Large brown patina bronze sculpture depicting a nude woman wearing an antique corset advancing the tip of her foot towards the water, according to the sculpture of Etienne-Maurice Falconet (1716-1791) "Bather or Nymph coming down to the bath" the original marble is preserved in the Louvre Museum, mark of the founder "Jules Graux bronzier", XIXth century.
This sculpture is in good condition and is of a remaquable quality. Signature of the bronzer on one side of the base.
A note: some wear and scratches on the bronze, look at the pictures.
* The Nymph was exhibited at the Salon of 1757, when Falconet was commissioned to direct the sculpture at the Manufacture de Sèvres and to wear a more noble kind. It was so successful that it was duplicated by Falconet himself or by other sculptors. Reproduced by many casts, it was as early as 1758 diffused in biscuit. The copy of the Louvre is an autograph rehearsal in marble from the collection of Madame du Barry Louveciennes. Entering the Revolution, the statuette entered the Louvre before 1855.
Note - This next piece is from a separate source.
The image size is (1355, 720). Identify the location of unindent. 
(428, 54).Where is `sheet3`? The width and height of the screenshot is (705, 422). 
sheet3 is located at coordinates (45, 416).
The success of Falconet in this kind of statuette is astonishing in an austere artist, friend of Diderot, reflecting and writing on his art, to which he assigns a moral purpose. It illustrates the tug of the sculptor between his ambitions and his sponsors. Protected by Madame de Pompadour (1721-1764), the first favorite of Louis XV (sister of the Marquis de Marigny, director of the King's Buildings, and protector of the arts), he inflected his craft to adapt to the requirements of a court sensitive to decorative elegance.